>>>>>
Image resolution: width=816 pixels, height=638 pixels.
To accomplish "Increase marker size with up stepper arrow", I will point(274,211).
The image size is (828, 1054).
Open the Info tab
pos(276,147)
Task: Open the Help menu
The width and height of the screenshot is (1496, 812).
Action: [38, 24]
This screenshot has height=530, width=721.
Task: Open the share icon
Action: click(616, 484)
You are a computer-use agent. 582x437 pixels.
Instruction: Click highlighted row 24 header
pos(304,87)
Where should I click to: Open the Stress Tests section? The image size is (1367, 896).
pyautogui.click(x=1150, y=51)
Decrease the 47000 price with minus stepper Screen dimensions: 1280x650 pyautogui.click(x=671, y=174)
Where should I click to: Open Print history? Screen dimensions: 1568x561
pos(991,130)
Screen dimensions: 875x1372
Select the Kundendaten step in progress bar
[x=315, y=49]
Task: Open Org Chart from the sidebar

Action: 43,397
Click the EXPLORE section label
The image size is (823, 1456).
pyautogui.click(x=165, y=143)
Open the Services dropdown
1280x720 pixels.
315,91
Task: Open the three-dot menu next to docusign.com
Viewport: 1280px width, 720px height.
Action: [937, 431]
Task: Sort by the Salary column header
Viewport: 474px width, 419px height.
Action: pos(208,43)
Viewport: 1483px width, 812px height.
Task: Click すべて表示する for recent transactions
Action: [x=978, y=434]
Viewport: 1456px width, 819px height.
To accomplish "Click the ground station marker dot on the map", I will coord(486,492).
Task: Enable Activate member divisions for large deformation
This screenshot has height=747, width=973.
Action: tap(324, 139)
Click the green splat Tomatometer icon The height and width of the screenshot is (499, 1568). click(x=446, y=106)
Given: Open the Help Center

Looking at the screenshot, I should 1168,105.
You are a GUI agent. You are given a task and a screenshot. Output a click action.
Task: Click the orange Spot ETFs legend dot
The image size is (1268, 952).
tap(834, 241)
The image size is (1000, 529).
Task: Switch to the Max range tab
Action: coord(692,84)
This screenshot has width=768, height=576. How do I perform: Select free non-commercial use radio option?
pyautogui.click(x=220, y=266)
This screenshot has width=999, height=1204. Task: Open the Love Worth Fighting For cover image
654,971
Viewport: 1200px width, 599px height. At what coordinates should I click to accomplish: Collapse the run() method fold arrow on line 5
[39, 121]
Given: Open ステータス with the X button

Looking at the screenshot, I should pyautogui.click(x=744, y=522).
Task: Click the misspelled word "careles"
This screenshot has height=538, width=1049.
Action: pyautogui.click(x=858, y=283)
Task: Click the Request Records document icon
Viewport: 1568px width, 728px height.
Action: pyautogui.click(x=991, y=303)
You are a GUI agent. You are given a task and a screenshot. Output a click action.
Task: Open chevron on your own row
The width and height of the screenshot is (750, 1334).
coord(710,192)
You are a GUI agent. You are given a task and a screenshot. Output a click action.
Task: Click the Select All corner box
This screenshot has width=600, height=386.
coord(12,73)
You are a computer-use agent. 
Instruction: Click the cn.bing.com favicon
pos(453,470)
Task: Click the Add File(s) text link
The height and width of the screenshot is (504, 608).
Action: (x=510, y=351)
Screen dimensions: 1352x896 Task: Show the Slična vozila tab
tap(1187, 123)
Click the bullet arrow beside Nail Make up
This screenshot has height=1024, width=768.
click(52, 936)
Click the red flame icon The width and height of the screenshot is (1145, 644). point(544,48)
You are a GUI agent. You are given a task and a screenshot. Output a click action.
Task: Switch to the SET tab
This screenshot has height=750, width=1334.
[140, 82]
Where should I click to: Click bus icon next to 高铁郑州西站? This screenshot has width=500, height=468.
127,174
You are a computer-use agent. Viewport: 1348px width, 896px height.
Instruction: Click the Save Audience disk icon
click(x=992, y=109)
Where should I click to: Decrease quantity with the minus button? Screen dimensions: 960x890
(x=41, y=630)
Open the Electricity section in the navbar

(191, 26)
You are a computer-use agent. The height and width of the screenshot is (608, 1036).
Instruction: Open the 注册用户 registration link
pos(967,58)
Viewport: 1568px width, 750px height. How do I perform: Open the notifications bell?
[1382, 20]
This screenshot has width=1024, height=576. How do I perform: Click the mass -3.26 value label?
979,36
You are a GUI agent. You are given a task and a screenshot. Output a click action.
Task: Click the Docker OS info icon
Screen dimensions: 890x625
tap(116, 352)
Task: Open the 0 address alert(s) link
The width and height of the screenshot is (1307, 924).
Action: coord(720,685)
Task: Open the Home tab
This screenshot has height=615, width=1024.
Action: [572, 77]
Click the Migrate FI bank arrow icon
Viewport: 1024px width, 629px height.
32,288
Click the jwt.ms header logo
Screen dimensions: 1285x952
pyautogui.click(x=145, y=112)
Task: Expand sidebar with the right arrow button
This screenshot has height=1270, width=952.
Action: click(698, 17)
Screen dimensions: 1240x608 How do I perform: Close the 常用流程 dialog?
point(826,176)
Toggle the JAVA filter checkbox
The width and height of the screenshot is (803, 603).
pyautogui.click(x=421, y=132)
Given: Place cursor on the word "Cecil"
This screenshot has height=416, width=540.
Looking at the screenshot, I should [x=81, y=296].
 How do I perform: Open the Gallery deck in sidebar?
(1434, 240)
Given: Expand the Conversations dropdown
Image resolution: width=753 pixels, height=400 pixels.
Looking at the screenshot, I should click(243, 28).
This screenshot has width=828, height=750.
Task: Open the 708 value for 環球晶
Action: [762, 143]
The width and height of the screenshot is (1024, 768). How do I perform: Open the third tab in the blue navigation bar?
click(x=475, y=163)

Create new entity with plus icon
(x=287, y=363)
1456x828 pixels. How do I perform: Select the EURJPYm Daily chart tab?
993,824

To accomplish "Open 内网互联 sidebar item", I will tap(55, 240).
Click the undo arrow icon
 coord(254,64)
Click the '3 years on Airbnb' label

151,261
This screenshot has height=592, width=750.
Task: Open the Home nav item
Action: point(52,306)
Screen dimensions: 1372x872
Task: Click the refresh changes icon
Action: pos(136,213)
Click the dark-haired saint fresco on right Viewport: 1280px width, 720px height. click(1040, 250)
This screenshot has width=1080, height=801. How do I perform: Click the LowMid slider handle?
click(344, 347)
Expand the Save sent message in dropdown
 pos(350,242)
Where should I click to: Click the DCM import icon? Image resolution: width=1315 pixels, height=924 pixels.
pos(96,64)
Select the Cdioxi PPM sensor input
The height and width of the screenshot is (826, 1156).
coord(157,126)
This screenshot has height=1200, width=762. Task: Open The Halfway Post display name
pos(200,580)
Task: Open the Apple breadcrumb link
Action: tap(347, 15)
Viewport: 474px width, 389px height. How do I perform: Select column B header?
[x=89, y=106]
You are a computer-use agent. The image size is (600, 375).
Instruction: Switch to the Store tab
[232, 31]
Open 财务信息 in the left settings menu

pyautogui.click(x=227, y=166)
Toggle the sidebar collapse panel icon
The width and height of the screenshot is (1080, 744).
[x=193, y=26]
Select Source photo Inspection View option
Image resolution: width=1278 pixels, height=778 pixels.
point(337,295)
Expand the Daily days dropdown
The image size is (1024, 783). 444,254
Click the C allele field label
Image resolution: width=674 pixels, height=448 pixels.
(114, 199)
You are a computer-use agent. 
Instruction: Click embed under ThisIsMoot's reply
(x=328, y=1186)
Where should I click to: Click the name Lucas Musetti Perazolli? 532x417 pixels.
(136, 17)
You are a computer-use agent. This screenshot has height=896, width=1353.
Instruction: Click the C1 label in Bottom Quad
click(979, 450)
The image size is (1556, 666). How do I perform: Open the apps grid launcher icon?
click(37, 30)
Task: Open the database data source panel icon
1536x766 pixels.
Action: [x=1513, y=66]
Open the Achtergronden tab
<<<<<
Please set out every line of the records above as a Markdown table with the columns Number and Record, numbering the rows in order and omitting blank lines.

■ Answer for this exercise
| Number | Record |
|---|---|
| 1 | Image resolution: width=816 pixels, height=638 pixels. |
| 2 | To accomplish "Increase marker size with up stepper arrow", I will point(274,211). |
| 3 | The image size is (828, 1054). |
| 4 | Open the Info tab |
| 5 | pos(276,147) |
| 6 | Task: Open the Help menu |
| 7 | The width and height of the screenshot is (1496, 812). |
| 8 | Action: [38, 24] |
| 9 | This screenshot has height=530, width=721. |
| 10 | Task: Open the share icon |
| 11 | Action: click(616, 484) |
| 12 | You are a computer-use agent. 582x437 pixels. |
| 13 | Instruction: Click highlighted row 24 header |
| 14 | pos(304,87) |
| 15 | Where should I click to: Open the Stress Tests section? The image size is (1367, 896). |
| 16 | pyautogui.click(x=1150, y=51) |
| 17 | Decrease the 47000 price with minus stepper Screen dimensions: 1280x650 pyautogui.click(x=671, y=174) |
| 18 | Where should I click to: Open Print history? Screen dimensions: 1568x561 |
| 19 | pos(991,130) |
| 20 | Screen dimensions: 875x1372 |
| 21 | Select the Kundendaten step in progress bar |
| 22 | [x=315, y=49] |
| 23 | Task: Open Org Chart from the sidebar |
| 24 | Action: 43,397 |
| 25 | Click the EXPLORE section label |
| 26 | The image size is (823, 1456). |
| 27 | pyautogui.click(x=165, y=143) |
| 28 | Open the Services dropdown |
| 29 | 1280x720 pixels. |
| 30 | 315,91 |
| 31 | Task: Open the three-dot menu next to docusign.com |
| 32 | Viewport: 1280px width, 720px height. |
| 33 | Action: [937, 431] |
| 34 | Task: Sort by the Salary column header |
| 35 | Viewport: 474px width, 419px height. |
| 36 | Action: pos(208,43) |
| 37 | Viewport: 1483px width, 812px height. |
| 38 | Task: Click すべて表示する for recent transactions |
| 39 | Action: [x=978, y=434] |
| 40 | Viewport: 1456px width, 819px height. |
| 41 | To accomplish "Click the ground station marker dot on the map", I will coord(486,492). |
| 42 | Task: Enable Activate member divisions for large deformation |
| 43 | This screenshot has height=747, width=973. |
| 44 | Action: tap(324, 139) |
| 45 | Click the green splat Tomatometer icon The height and width of the screenshot is (499, 1568). click(x=446, y=106) |
| 46 | Given: Open the Help Center |
| 47 | Looking at the screenshot, I should 1168,105. |
| 48 | You are a GUI agent. You are given a task and a screenshot. Output a click action. |
| 49 | Task: Click the orange Spot ETFs legend dot |
| 50 | The image size is (1268, 952). |
| 51 | tap(834, 241) |
| 52 | The image size is (1000, 529). |
| 53 | Task: Switch to the Max range tab |
| 54 | Action: coord(692,84) |
| 55 | This screenshot has width=768, height=576. How do I perform: Select free non-commercial use radio option? |
| 56 | pyautogui.click(x=220, y=266) |
| 57 | This screenshot has width=999, height=1204. Task: Open the Love Worth Fighting For cover image |
| 58 | 654,971 |
| 59 | Viewport: 1200px width, 599px height. At what coordinates should I click to accomplish: Collapse the run() method fold arrow on line 5 |
| 60 | [39, 121] |
| 61 | Given: Open ステータス with the X button |
| 62 | Looking at the screenshot, I should pyautogui.click(x=744, y=522). |
| 63 | Task: Click the misspelled word "careles" |
| 64 | This screenshot has height=538, width=1049. |
| 65 | Action: pyautogui.click(x=858, y=283) |
| 66 | Task: Click the Request Records document icon |
| 67 | Viewport: 1568px width, 728px height. |
| 68 | Action: pyautogui.click(x=991, y=303) |
| 69 | You are a GUI agent. You are given a task and a screenshot. Output a click action. |
| 70 | Task: Open chevron on your own row |
| 71 | The width and height of the screenshot is (750, 1334). |
| 72 | coord(710,192) |
| 73 | You are a GUI agent. You are given a task and a screenshot. Output a click action. |
| 74 | Task: Click the Select All corner box |
| 75 | This screenshot has width=600, height=386. |
| 76 | coord(12,73) |
| 77 | You are a computer-use agent.  |
| 78 | Instruction: Click the cn.bing.com favicon |
| 79 | pos(453,470) |
| 80 | Task: Click the Add File(s) text link |
| 81 | The height and width of the screenshot is (504, 608). |
| 82 | Action: (x=510, y=351) |
| 83 | Screen dimensions: 1352x896 Task: Show the Slična vozila tab |
| 84 | tap(1187, 123) |
| 85 | Click the bullet arrow beside Nail Make up |
| 86 | This screenshot has height=1024, width=768. |
| 87 | click(52, 936) |
| 88 | Click the red flame icon The width and height of the screenshot is (1145, 644). point(544,48) |
| 89 | You are a GUI agent. You are given a task and a screenshot. Output a click action. |
| 90 | Task: Switch to the SET tab |
| 91 | This screenshot has height=750, width=1334. |
| 92 | [140, 82] |
| 93 | Where should I click to: Click bus icon next to 高铁郑州西站? This screenshot has width=500, height=468. |
| 94 | 127,174 |
| 95 | You are a computer-use agent. Viewport: 1348px width, 896px height. |
| 96 | Instruction: Click the Save Audience disk icon |
| 97 | click(x=992, y=109) |
| 98 | Where should I click to: Decrease quantity with the minus button? Screen dimensions: 960x890 |
| 99 | (x=41, y=630) |
| 100 | Open the Electricity section in the navbar |
| 101 | (191, 26) |
| 102 | You are a computer-use agent. The height and width of the screenshot is (608, 1036). |
| 103 | Instruction: Open the 注册用户 registration link |
| 104 | pos(967,58) |
| 105 | Viewport: 1568px width, 750px height. How do I perform: Open the notifications bell? |
| 106 | [1382, 20] |
| 107 | This screenshot has width=1024, height=576. How do I perform: Click the mass -3.26 value label? |
| 108 | 979,36 |
| 109 | You are a GUI agent. You are given a task and a screenshot. Output a click action. |
| 110 | Task: Click the Docker OS info icon |
| 111 | Screen dimensions: 890x625 |
| 112 | tap(116, 352) |
| 113 | Task: Open the 0 address alert(s) link |
| 114 | The width and height of the screenshot is (1307, 924). |
| 115 | Action: coord(720,685) |
| 116 | Task: Open the Home tab |
| 117 | This screenshot has height=615, width=1024. |
| 118 | Action: [572, 77] |
| 119 | Click the Migrate FI bank arrow icon |
| 120 | Viewport: 1024px width, 629px height. |
| 121 | 32,288 |
| 122 | Click the jwt.ms header logo |
| 123 | Screen dimensions: 1285x952 |
| 124 | pyautogui.click(x=145, y=112) |
| 125 | Task: Expand sidebar with the right arrow button |
| 126 | This screenshot has height=1270, width=952. |
| 127 | Action: click(698, 17) |
| 128 | Screen dimensions: 1240x608 How do I perform: Close the 常用流程 dialog? |
| 129 | point(826,176) |
| 130 | Toggle the JAVA filter checkbox |
| 131 | The width and height of the screenshot is (803, 603). |
| 132 | pyautogui.click(x=421, y=132) |
| 133 | Given: Place cursor on the word "Cecil" |
| 134 | This screenshot has height=416, width=540. |
| 135 | Looking at the screenshot, I should [x=81, y=296]. |
| 136 |  How do I perform: Open the Gallery deck in sidebar? |
| 137 | (1434, 240) |
| 138 | Given: Expand the Conversations dropdown |
| 139 | Image resolution: width=753 pixels, height=400 pixels. |
| 140 | Looking at the screenshot, I should click(243, 28). |
| 141 | This screenshot has width=828, height=750. |
| 142 | Task: Open the 708 value for 環球晶 |
| 143 | Action: [762, 143] |
| 144 | The width and height of the screenshot is (1024, 768). How do I perform: Open the third tab in the blue navigation bar? |
| 145 | click(x=475, y=163) |
| 146 | Create new entity with plus icon |
| 147 | (x=287, y=363) |
| 148 | 1456x828 pixels. How do I perform: Select the EURJPYm Daily chart tab? |
| 149 | 993,824 |
| 150 | To accomplish "Open 内网互联 sidebar item", I will tap(55, 240). |
| 151 | Click the undo arrow icon |
| 152 |  coord(254,64) |
| 153 | Click the '3 years on Airbnb' label |
| 154 | 151,261 |
| 155 | This screenshot has height=592, width=750. |
| 156 | Task: Open the Home nav item |
| 157 | Action: point(52,306) |
| 158 | Screen dimensions: 1372x872 |
| 159 | Task: Click the refresh changes icon |
| 160 | Action: pos(136,213) |
| 161 | Click the dark-haired saint fresco on right Viewport: 1280px width, 720px height. click(1040, 250) |
| 162 | This screenshot has width=1080, height=801. How do I perform: Click the LowMid slider handle? |
| 163 | click(344, 347) |
| 164 | Expand the Save sent message in dropdown |
| 165 |  pos(350,242) |
| 166 | Where should I click to: Click the DCM import icon? Image resolution: width=1315 pixels, height=924 pixels. |
| 167 | pos(96,64) |
| 168 | Select the Cdioxi PPM sensor input |
| 169 | The height and width of the screenshot is (826, 1156). |
| 170 | coord(157,126) |
| 171 | This screenshot has height=1200, width=762. Task: Open The Halfway Post display name |
| 172 | pos(200,580) |
| 173 | Task: Open the Apple breadcrumb link |
| 174 | Action: tap(347, 15) |
| 175 | Viewport: 474px width, 389px height. How do I perform: Select column B header? |
| 176 | [x=89, y=106] |
| 177 | You are a computer-use agent. The image size is (600, 375). |
| 178 | Instruction: Switch to the Store tab |
| 179 | [232, 31] |
| 180 | Open 财务信息 in the left settings menu |
| 181 | pyautogui.click(x=227, y=166) |
| 182 | Toggle the sidebar collapse panel icon |
| 183 | The width and height of the screenshot is (1080, 744). |
| 184 | [x=193, y=26] |
| 185 | Select Source photo Inspection View option |
| 186 | Image resolution: width=1278 pixels, height=778 pixels. |
| 187 | point(337,295) |
| 188 | Expand the Daily days dropdown |
| 189 | The image size is (1024, 783). 444,254 |
| 190 | Click the C allele field label |
| 191 | Image resolution: width=674 pixels, height=448 pixels. |
| 192 | (114, 199) |
| 193 | You are a computer-use agent.  |
| 194 | Instruction: Click embed under ThisIsMoot's reply |
| 195 | (x=328, y=1186) |
| 196 | Where should I click to: Click the name Lucas Musetti Perazolli? 532x417 pixels. |
| 197 | (136, 17) |
| 198 | You are a computer-use agent. This screenshot has height=896, width=1353. |
| 199 | Instruction: Click the C1 label in Bottom Quad |
| 200 | click(979, 450) |
| 201 | The image size is (1556, 666). How do I perform: Open the apps grid launcher icon? |
| 202 | click(37, 30) |
| 203 | Task: Open the database data source panel icon |
| 204 | 1536x766 pixels. |
| 205 | Action: [x=1513, y=66] |
| 206 | Open the Achtergronden tab |